Pattison, A. L., Trethowan, R. M.
Crop & pasture science 2013 v.64 no.9 pp. 874-880
ash content, color, cookies, crop production, cultivars, dough, durum wheat, endosperm, genetic variation, hardness, loci, markets, minerals, null alleles, protein content, rye, triticale, triticale flour
Triticale (TriticosecaleƗWittmack) is a high yielding cereal crop with the potential to increase grain production for human food in the coming decades. The quality of triticale flour is usually intermediate between its progenitor species; however, there are considerable differences in quality and response to agronomic conditions among cultivars. The aim of this research was to quantify existing genetic variation to provide preliminary data for classification of triticale cultivars for a milling market. Eleven triticale cultivars from three growing environments were compared with five wheat cultivars bred for various end users. Average protein content, milling yield, thousand-kernel weight, test weight, hardness, colour and ash content supported previous reports.

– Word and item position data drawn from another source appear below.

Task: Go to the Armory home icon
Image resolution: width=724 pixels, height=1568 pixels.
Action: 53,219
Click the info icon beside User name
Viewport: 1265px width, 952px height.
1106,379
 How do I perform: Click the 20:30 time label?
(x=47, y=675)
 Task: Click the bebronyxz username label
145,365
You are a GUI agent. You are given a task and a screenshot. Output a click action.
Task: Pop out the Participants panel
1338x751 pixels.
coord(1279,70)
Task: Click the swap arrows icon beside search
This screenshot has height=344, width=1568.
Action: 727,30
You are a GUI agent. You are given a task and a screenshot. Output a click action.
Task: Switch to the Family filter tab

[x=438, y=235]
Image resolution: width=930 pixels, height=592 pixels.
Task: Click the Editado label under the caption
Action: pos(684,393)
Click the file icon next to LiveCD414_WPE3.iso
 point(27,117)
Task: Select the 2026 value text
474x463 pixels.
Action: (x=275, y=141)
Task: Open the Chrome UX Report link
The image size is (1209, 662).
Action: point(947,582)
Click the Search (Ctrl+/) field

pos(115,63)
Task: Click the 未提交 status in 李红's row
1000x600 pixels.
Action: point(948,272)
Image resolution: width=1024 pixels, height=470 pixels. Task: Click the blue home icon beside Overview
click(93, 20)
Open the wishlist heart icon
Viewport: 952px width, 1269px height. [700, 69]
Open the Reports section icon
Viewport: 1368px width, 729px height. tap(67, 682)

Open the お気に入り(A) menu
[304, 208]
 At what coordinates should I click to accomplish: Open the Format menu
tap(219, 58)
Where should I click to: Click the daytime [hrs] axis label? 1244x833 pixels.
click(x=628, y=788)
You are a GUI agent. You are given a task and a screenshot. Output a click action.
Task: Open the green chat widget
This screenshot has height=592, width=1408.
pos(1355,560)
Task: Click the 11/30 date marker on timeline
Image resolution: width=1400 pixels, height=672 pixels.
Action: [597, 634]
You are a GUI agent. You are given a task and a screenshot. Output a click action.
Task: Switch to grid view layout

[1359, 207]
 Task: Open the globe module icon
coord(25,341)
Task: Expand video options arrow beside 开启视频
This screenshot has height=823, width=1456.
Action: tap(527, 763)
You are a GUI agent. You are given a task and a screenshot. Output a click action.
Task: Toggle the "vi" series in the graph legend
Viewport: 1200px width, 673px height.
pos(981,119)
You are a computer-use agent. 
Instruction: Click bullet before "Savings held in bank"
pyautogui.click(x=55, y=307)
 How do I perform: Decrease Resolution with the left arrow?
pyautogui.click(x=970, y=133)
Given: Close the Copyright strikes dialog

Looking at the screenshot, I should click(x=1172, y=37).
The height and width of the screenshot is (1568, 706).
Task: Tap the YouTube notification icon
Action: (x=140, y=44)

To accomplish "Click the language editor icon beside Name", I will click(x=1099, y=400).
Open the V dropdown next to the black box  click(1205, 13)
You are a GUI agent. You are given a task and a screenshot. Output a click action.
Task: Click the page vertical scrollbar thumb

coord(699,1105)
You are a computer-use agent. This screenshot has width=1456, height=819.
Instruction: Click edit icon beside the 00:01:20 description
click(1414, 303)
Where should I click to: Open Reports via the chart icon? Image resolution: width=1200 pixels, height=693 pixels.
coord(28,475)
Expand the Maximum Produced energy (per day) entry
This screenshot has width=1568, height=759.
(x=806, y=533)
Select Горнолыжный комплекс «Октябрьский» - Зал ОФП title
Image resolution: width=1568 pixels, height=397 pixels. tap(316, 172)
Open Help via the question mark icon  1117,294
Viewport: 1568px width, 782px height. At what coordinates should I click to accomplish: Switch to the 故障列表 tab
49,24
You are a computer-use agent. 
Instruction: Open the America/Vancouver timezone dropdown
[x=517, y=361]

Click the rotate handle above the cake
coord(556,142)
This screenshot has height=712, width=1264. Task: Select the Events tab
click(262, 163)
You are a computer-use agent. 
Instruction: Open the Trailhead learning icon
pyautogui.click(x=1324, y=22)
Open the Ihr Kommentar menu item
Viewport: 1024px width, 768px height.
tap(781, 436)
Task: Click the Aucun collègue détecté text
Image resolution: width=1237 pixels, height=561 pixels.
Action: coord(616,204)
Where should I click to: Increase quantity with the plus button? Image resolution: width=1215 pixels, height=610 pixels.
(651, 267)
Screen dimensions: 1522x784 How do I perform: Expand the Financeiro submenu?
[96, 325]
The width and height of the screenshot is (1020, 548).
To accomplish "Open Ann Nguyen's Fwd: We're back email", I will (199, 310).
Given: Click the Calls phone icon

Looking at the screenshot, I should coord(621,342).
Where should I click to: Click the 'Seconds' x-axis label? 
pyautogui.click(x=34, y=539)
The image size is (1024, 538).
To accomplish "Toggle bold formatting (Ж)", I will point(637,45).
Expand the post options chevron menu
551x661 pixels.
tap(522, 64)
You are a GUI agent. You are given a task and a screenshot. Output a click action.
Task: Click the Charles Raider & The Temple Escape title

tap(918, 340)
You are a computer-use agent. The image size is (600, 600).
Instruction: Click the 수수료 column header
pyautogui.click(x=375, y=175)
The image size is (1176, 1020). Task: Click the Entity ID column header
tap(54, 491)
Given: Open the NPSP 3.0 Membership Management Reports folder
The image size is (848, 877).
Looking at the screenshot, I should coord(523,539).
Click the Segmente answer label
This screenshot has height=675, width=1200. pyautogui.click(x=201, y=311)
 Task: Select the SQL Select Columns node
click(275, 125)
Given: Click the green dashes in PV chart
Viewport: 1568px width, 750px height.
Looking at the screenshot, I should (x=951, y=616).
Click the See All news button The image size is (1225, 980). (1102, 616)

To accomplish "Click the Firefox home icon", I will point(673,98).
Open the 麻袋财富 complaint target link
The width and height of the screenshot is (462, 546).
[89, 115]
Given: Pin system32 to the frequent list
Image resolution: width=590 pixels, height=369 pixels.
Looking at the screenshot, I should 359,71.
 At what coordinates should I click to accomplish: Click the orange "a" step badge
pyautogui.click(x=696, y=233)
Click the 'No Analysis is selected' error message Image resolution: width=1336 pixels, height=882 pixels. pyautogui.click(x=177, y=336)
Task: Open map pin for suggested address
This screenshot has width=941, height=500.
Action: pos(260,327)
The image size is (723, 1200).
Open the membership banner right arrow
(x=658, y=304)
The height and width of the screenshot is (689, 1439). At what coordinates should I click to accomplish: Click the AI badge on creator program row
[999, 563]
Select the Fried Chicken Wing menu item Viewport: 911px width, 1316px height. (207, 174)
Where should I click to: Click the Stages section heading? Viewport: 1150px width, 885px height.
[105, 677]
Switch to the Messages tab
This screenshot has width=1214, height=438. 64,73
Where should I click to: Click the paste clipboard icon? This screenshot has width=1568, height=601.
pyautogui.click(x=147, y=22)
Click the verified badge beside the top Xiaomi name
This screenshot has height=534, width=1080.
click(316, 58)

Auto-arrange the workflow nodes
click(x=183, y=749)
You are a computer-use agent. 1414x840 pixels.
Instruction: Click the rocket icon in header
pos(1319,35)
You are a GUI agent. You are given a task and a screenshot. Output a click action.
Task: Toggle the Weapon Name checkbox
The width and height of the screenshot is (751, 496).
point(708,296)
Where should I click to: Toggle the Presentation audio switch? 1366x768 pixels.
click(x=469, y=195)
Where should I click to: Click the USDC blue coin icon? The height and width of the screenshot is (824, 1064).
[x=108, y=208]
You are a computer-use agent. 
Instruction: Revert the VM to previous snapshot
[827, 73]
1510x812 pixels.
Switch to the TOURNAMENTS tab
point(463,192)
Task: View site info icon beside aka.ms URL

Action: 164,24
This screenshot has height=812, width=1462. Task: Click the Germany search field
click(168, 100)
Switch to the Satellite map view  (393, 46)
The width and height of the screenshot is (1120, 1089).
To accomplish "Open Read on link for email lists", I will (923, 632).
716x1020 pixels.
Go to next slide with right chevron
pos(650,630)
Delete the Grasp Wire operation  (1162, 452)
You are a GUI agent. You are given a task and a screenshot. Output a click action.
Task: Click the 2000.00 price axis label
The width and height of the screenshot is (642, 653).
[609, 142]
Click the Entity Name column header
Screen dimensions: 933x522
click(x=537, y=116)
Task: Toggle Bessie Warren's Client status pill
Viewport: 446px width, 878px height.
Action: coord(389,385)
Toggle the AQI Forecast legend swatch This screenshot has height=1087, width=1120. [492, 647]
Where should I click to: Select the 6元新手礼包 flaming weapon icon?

One cultivar was identified with grain hardness and milling yield equivalent to durum wheat, suggesting a null allele at the rye softness protein locus. Ash content was higher than wheat, particularly in the flour despite lower extraction rates, suggesting triticale naturally stores more minerals in its endosperm and the benchmark for milling-grade triticale should be higher than the standard for wheat. Cookie dough weight of triticale was significantly lower per unit volume, indicating current baking processes must be altered to deal with the generally poor water retention of triticale. Significant differences were observed among cultivars for cookie quality and some produced cookies equivalent to soft wheat. There is a clear need to classify cultivars into suitability for various end users to facilitate production and marketing of quality triticale.